Dazu muss von der HDP gefordert werden, die sozialen Kämpfe im ganzen Land voranzubringen und zu organisieren, die sich gegen die neoliberale Wirtschaft richten, gegen die Unterstützung von reaktionären Kräften wie dem Islamischen Staat und natürlich gegen die Unterdrückung sämtlicher Minderheiten in der Türkei. Ein wichtigter Teil der gesellschaftlichen Basis dafür findet sich bereits in der Wählerschaft der HDP. Dieses große Potenzial, das vor allem in der Jugend liegt, muss nun durch ein revolutionäres, sozialistisches Programm gebündelt werden. Wir sagen deutlich:

Keine Beteiligung der HDP an einer Regierung mit Nationalisten, Islamisten und Faschisten!

Für einen säkularen Staat (Trennung von Staat und Religion)! Für das Selbstbestimmungsrecht des kurdischen Volkes!

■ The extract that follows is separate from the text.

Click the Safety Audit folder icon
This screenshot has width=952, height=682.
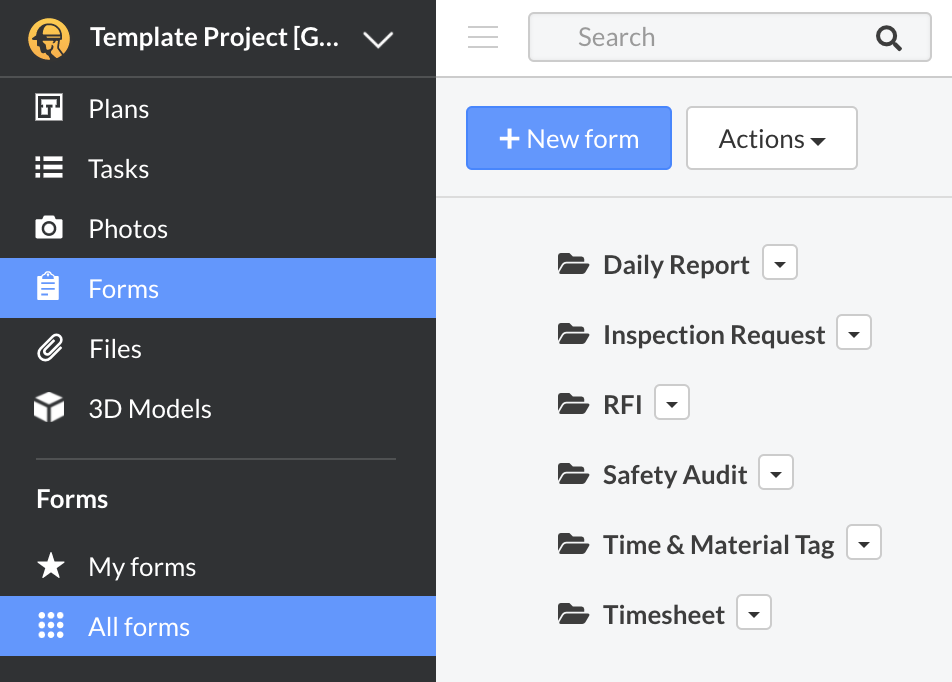(x=573, y=474)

Aufbau einer landesweiten ArbeiterInnenpartei und Kampf um ein revolutionäres Programm!

Tek yol- Devrim! One solution- Revolution!

Endnoten

(1) Das Alewitentum bezeichnet eine religiöse Gruppe. Es gibt zwar eine historische Verbindung zum schiitischen Islam, jedoch bezeichnen sich auch viele AlewitInnen nicht als Muslime. Etwas 15 Prozent der EinwohnerInnen in der Türkei sind Alewiten, jedoch sind sie dort bis heute nicht als religiöse Minderheit anerkannt.

(2) Der Kemalismus war die Staatsideologie der Türkei, die 1923 unter Mustafa Kemal Atatürk gegründet wurde. Ein besonders wichtiger Aspekt ist der Laizismus, also die Trennung von Staat und Religion, aber auch der Nationalismus, welcher sich gegen ein multiethnisches Staatskonzept richtet. Der Kemalismus verankert das „Türkentum“ in der Verfassung, auf dessen Beleidigung Strafen erfolgen. Durch diese Staatsideologie wurde die Unterdrückung vieler Minderheiten in der Türkei verfestigt und gerechtfertigt, zum Beispiel der Kurden oder Armenier.